SIMD is meant to be an API that fits within Javascript conventions generally, but used as an advanced performance feature by people who want to spend time learning about it. IMO minimalism beats orthogonality here; each individual function we add is a burden to understand its individual performance properties. A user library can always add min and max functions for ints based on the existing primitives, and they could be added in a later standardization round, but not removed.

ljharb commented 9 years ago

They are primitives, but all the methods on them are from autoboxing to a prototype chain, just like Number and other primitives. Thus, you absolutely could have a superclass that the primitive wrappers inherit from, and it would work fine, and simplify both the spec and the implementation.

This was going to be a problem with iterators in ES6, and was fixed by adding %IteratorPrototype% which is a common superclass for all their common behavior.

littledan commented 9 years ago

Sure, we could do that, but what's the benefit? We couldn't define .add() and similar methods on the prototype that way since asm.js would have trouble inferring types.

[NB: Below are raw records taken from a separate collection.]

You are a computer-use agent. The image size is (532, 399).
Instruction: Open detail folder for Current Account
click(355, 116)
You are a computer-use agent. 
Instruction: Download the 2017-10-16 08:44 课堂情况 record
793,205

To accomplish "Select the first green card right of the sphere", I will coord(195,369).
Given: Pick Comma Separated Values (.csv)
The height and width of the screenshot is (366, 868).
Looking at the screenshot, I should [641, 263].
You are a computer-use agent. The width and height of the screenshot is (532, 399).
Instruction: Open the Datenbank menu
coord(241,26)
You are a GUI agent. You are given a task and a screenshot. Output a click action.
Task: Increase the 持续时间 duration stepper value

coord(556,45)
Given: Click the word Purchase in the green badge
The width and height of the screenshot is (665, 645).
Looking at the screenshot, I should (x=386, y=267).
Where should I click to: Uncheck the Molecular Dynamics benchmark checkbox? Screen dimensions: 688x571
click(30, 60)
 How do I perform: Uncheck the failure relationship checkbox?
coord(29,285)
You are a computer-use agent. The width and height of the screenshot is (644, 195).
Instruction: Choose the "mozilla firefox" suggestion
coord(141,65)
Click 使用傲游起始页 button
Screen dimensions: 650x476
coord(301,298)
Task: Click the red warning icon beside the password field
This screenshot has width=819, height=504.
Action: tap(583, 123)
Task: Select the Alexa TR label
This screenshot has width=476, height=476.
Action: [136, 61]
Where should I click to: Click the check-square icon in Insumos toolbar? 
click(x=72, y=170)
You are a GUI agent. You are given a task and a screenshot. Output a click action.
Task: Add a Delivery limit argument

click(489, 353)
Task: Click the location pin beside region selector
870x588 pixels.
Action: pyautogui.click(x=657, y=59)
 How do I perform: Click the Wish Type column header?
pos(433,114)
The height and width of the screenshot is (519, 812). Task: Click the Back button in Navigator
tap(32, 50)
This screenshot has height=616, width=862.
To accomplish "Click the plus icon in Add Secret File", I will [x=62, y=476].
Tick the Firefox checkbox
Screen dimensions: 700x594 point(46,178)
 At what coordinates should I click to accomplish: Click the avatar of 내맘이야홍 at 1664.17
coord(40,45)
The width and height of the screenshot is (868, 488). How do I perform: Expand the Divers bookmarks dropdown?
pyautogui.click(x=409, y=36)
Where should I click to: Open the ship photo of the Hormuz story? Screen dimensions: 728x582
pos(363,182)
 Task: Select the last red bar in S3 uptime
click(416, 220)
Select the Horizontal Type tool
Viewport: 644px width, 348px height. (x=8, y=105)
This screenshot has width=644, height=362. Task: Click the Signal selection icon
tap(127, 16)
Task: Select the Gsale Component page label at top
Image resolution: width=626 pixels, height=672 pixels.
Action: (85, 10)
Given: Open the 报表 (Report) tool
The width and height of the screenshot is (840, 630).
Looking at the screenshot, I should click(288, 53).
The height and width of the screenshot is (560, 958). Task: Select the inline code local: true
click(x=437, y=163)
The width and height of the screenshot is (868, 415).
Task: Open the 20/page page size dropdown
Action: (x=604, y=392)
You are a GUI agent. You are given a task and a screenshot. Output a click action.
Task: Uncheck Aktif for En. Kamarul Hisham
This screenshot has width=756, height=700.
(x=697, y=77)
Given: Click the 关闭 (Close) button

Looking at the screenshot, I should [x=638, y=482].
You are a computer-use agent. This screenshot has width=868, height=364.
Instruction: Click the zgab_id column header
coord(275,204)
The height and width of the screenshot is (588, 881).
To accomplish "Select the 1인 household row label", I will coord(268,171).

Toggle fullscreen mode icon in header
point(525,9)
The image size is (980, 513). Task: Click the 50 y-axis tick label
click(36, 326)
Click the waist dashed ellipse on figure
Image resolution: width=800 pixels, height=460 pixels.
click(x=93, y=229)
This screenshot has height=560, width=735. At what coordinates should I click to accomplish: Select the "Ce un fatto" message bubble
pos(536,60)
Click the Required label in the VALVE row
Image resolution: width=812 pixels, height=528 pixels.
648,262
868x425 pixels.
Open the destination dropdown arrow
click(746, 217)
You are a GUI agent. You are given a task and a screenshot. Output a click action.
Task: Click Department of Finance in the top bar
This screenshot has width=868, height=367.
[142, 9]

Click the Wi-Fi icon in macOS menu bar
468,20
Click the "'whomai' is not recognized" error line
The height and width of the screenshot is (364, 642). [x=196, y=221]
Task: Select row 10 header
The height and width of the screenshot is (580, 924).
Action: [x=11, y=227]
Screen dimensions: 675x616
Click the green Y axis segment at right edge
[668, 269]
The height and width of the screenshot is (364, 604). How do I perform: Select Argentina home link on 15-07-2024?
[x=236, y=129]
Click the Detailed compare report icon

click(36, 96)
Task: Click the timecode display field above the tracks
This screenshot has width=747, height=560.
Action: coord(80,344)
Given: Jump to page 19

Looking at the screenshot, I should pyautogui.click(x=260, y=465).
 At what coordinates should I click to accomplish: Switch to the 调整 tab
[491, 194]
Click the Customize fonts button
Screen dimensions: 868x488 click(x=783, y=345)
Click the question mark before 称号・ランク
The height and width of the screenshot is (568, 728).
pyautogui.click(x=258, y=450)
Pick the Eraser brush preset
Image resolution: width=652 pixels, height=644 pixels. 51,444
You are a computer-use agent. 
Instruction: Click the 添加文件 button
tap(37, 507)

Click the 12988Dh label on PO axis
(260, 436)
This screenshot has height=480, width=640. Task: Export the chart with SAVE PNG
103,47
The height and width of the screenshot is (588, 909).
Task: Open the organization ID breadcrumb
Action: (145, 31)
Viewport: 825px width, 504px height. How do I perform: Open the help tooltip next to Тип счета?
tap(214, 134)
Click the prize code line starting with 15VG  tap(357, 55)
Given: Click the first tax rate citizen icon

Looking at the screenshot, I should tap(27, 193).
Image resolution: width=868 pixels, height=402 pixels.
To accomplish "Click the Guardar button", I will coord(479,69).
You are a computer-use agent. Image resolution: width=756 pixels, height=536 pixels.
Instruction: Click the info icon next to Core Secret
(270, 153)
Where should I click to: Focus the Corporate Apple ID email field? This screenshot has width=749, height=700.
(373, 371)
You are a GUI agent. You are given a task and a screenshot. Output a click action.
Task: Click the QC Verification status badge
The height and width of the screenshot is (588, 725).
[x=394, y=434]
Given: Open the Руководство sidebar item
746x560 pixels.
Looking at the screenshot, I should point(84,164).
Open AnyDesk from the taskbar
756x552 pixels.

ljharb commented 9 years ago

Why would asm.js be able to infer the type from an own property function, but not from an inherited property function? Both have the same access to this, and especially if they're primitives, no inference is needed, since this would have an internal slot.

littledan commented 9 years ago

Because no property functions are involved, and there is no this. There are just function properties of the Float32x4 object, like the Math functions.

ljharb commented 9 years ago

Ah, I see - and they're meant to be callable when detached from the type too? If so, then you're right, any organization would solely be in the spec, and not in any implementations, so it might not be worth it. However, if not, then by being called off the Float32x4 object means that that would be the "this", and such organization would be possible.

littledan commented 9 years ago

Even if we made them refer to this, they would be basically a switch statement to figure out which function to call, so that wouldn't really be a good idea. But also, from the point of view of asm minimization, it's useful to be able to pull them off.